Hi Peter I was interpreting "attack" to mean a ship/ships using a march order to move onto land, which is not allowed. Assigning a support order to ships, to lend their strength to a battle that has been initiated by land units moving onto a space is allowed.
@@BattleHardenedGames ty
Great video, I'm going to send this to my GoT gaming group so they're aware of everything they can do and cards that can be played against them.
One correction - you mustered a ship into the Sea of Dorne, but can only muster ships into the sea where the port connects the mustering land area to the sea, in this case only into the East Summer Sea.
Are you deriving the correction from the 2nd paragraph under "Using Ports" on Page 25 of the rules? I am unclear on whether, when it says the "adjacent sea area".... what are they saying the sea area is adjacent to? Are they referring to the port, or to the land area? You can muster into the sea from spaces that don't even contain a port, so long as the space has a castle or stronghold, so I wouldn't assume that there would be a restriction that would result in the areas you can deploy ships to being more restrictive for a space with a port, than a space without a port. Interested in your take on it. Thanks!
No you can muster ships in avery sea area adjacent too the mustering castle or stronghold
You cant muster ships in waters occupied by enemy ships
So if there are enemies outside your port then you can only muster ships x3 in your port
What i havnt figured out yet is whether you need a march order to move your ships from port to the water connected to the port?
And also if you can move from a port to a sea area adjacent to the local sea area of said port
@@jasonhuffman1404 you are correct. We had been playing by the wrong rules and this changed everything! You can muster into sea area next to a territory containing a castle or stronghold, as long as that sea area doesn't contain an enemy or allied ship.
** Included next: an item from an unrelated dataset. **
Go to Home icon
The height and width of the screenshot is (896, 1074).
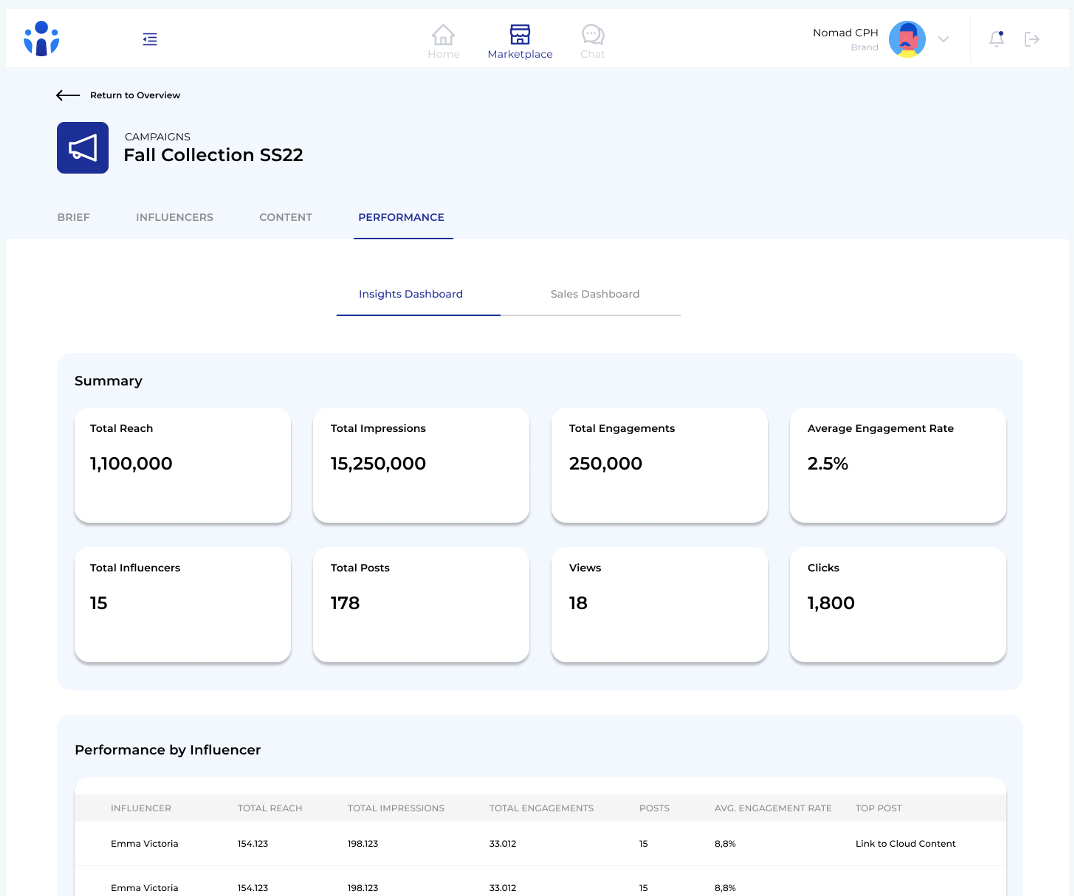coord(443,35)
@@peterlokin7776 yes you need a march order to move a ship from port to the sea directly connected to the port. No, you cannot move directly from a port to across the direct sea area and into the adjacent sea area. That requires multiple march orders. If you already had one ship in the sea area directly outside the port, you could stagger march orders so that your ship comes out of the port and then both or either of the ships in that sea use the next march order to move into the next sea area.
How does the port work?
Ports are one of the most complicated things in the game. At a high level they are their own areas that you can have units in, and units there must be assigned their own orders. Units there count as armies that count against supply limits. Some tricky rules about ports: they can never have more than 3 ships, if ships are there and the land area connected to the port is taken over by an opponent, the ships can be replaced by ships of the opponent, ships there can support battles in the adjacent sea area, or raid that adjacent sea area.